SOBERANÍA

La soberanía negociada: entre la cooperación y la simulación

Un país atravesado por una violencia que va de la epidermis a la médula no debería normalizar la intervención externa como la solución. | Emiliano García

Escrito en OPINIÓN el

La presencia y actuación de agentes estadounidenses en territorio mexicano ha sido, históricamente, una certeza que circula más en voz baja que en documentos. Particularmente por los hechos violentos que evidencian que su presencia no es, ni ha sido, un hecho aislado. Aún así, este tema pocas veces sale del debate popular para convertirse, de facto, en un tema a tratarse abiertamente en el debate público.

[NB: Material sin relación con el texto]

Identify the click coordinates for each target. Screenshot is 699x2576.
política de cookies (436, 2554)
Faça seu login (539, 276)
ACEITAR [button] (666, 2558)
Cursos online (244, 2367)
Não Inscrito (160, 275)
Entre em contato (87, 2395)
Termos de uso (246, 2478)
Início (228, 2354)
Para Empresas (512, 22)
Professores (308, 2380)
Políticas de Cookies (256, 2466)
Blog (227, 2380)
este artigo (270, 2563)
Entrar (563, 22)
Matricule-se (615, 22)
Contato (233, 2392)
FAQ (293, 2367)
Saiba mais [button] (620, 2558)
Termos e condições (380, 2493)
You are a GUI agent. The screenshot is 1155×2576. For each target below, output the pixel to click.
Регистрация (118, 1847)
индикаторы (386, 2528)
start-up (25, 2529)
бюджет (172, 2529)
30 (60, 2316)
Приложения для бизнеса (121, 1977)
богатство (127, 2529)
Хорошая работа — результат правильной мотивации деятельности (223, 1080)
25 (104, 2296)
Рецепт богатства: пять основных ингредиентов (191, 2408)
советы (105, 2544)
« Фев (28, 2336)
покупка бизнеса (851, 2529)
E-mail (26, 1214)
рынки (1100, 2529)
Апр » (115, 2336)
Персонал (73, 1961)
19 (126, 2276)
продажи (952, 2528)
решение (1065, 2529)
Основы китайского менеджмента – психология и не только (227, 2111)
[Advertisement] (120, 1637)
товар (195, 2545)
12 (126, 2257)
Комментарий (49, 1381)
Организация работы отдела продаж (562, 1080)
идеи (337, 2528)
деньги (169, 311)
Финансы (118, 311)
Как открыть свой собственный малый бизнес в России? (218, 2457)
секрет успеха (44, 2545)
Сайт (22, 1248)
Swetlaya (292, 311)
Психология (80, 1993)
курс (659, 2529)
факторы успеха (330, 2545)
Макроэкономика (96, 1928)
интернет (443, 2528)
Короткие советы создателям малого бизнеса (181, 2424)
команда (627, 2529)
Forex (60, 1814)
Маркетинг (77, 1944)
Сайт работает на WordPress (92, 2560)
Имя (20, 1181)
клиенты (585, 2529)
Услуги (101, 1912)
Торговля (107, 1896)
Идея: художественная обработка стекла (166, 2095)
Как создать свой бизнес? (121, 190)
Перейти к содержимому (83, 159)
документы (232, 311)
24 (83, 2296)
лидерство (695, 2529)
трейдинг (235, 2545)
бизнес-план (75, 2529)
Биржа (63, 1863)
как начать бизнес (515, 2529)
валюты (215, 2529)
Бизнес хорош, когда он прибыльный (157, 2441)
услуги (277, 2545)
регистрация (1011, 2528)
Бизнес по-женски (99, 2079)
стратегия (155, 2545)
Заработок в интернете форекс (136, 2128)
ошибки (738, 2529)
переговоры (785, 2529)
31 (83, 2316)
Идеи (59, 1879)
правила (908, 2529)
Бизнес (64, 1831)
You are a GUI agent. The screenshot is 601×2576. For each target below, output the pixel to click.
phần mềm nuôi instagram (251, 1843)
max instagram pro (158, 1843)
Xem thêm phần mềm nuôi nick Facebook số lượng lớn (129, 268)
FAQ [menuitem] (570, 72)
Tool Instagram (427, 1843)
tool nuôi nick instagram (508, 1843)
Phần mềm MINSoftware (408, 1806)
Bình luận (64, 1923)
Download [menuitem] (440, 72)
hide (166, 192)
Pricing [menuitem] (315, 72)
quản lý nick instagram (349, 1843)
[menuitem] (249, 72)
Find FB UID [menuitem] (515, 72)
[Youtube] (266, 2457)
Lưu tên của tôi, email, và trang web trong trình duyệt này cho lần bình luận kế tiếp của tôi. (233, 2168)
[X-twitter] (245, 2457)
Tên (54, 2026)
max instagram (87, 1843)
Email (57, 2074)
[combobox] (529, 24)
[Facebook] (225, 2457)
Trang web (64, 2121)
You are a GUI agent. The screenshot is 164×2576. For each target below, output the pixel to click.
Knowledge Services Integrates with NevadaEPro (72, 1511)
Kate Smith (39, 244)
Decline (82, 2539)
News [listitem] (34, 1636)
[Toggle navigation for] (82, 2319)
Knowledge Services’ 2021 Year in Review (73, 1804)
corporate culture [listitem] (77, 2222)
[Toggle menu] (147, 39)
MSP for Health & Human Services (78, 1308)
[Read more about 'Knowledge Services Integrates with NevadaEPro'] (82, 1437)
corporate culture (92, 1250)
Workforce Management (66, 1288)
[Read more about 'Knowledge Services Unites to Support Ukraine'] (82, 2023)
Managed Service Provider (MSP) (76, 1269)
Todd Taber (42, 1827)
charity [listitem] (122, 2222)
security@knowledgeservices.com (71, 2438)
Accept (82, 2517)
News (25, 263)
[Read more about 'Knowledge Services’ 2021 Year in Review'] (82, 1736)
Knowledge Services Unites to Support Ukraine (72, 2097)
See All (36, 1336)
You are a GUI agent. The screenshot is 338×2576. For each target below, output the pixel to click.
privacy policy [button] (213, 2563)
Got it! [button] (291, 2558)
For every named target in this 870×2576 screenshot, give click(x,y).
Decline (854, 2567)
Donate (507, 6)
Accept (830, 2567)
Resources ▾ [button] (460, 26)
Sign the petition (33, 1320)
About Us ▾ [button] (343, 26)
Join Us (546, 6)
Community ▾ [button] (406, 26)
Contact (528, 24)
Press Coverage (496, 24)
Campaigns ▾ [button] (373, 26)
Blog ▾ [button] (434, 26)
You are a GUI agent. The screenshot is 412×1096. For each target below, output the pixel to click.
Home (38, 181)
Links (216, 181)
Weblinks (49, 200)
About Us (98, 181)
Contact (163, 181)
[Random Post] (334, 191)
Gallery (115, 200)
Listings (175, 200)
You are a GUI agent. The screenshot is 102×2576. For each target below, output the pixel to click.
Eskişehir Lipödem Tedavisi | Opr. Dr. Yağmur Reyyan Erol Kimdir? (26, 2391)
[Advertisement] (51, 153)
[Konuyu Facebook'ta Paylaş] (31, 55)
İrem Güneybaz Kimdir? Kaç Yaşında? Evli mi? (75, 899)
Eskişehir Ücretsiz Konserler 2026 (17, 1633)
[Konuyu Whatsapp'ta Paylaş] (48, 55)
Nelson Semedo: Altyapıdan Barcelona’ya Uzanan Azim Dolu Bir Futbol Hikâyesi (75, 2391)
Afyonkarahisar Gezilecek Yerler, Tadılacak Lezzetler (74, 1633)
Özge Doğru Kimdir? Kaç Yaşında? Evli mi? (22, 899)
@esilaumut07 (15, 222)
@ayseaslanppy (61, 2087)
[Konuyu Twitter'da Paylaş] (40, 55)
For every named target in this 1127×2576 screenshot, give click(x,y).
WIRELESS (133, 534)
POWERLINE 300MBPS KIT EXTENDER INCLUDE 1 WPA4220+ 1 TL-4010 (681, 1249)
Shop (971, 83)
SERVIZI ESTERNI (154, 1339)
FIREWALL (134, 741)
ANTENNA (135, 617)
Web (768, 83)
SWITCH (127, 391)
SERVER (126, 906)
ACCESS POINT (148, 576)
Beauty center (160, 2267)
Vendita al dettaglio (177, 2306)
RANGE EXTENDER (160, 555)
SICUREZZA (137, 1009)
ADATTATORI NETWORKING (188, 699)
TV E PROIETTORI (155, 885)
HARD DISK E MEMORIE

Por eso no es de sorprender que, tras los hechos ocurridos hace unos días en la sierra de Chihuahua que terminaron con la vida de dos agentes de la Central Intelligence Agency (CIA), se evidencie que el actuar norteamericano es una dinámica, no sólo conocida, sino tolerada y, en muchos casos, asimétrica. La redacción oficial, sin embargo, suele moverse en sentido contrario: reafirmaciones categóricas de soberanía, rechazo discursivo a cualquier injerencia y un intento constante por sostener la ficción del control absoluto. 

La contradicción es evidente. Estados Unidos ha tensionado la soberanía mexicana y hace que el país enfrente algo más complejo: una soberanía a modo, negociable, que sea administrable por interesados y, en muchos momentos, no represente nada más que una simulación.

Desde hace décadas, la cooperación en materia de seguridad entre México y Estados Unidos ha sido profunda. Desde intercambio de inteligencia, capacitación, coordinación operativa hasta la presencia de agencias estadounidenses que forman parte de una arquitectura poco visible, pero clave ante la magnitud del fenómeno criminal. Llegar a pensar que estas dinámicas son nuevas es ignorar totalmente la historia reciente.

El problema no radica en la existencia de una cooperación -a beneficio unilateral muchas veces-, sino en la forma en la que se gestiona políticamente. Mientras que en la práctica México permite márgenes de acción a actores extranjeros, muchas veces por las propias limitaciones institucionales, en el discurso público insiste en una defensa rígida de la soberanía, como si ambas dimensiones no coexistieran. 

Esta dualidad responde a incentivos claros. Reconocer abiertamente el grado de penetración de las figuras extranjeras implicaría costos políticos internos: cuestionamientos sobre la capacidad de reacción del Estado, críticas desde sectores nacionalistas y la erosión de una narrativa de autonomía. Negarlo, en cambio, permite preservar una imagen de control, aunque sea mayormente ficticia. 

El resultado es una soberanía negociada. Se invoca con firmeza en el discurso pero, en la práctica, se flexibiliza cuando las circunstancias lo exigen. Al no ser una renuncia total, esto representa una simulación funcional para un Estado que, en muchos momentos se ha visto debilitado y superado.

Sin embargo, esta simulación tiene costos. Al no transparentar los alcances de la presencia extranjera -incluso entre de los mismos dirigentes de Estado- se limita la posibilidad de un debate público serio sobre sus riesgos, límites y tiempos; por otro lado, se edifica una narrativa simplificada que oscila entre la negación e indignación.

Un país atravesado por una violencia que va de la epidermis a la médula no debería normalizar la intervención externa como la solución. Pero si la tolera, no puede ocultarla: porque una soberanía que se defiende en público y se negocia en privado se niega como principio y termina por afirmarse como simulación.

México no ha dejado de ser soberano, dentro de lo poco que ha sido históricamente. Pero la soberanía que queda no es absoluta ni uniforme. Es fragmentada, pragmática y, sobre todo, incómoda de reconocer, porque obliga a decir en voz alta lo que llevamos años fingiendo no ver.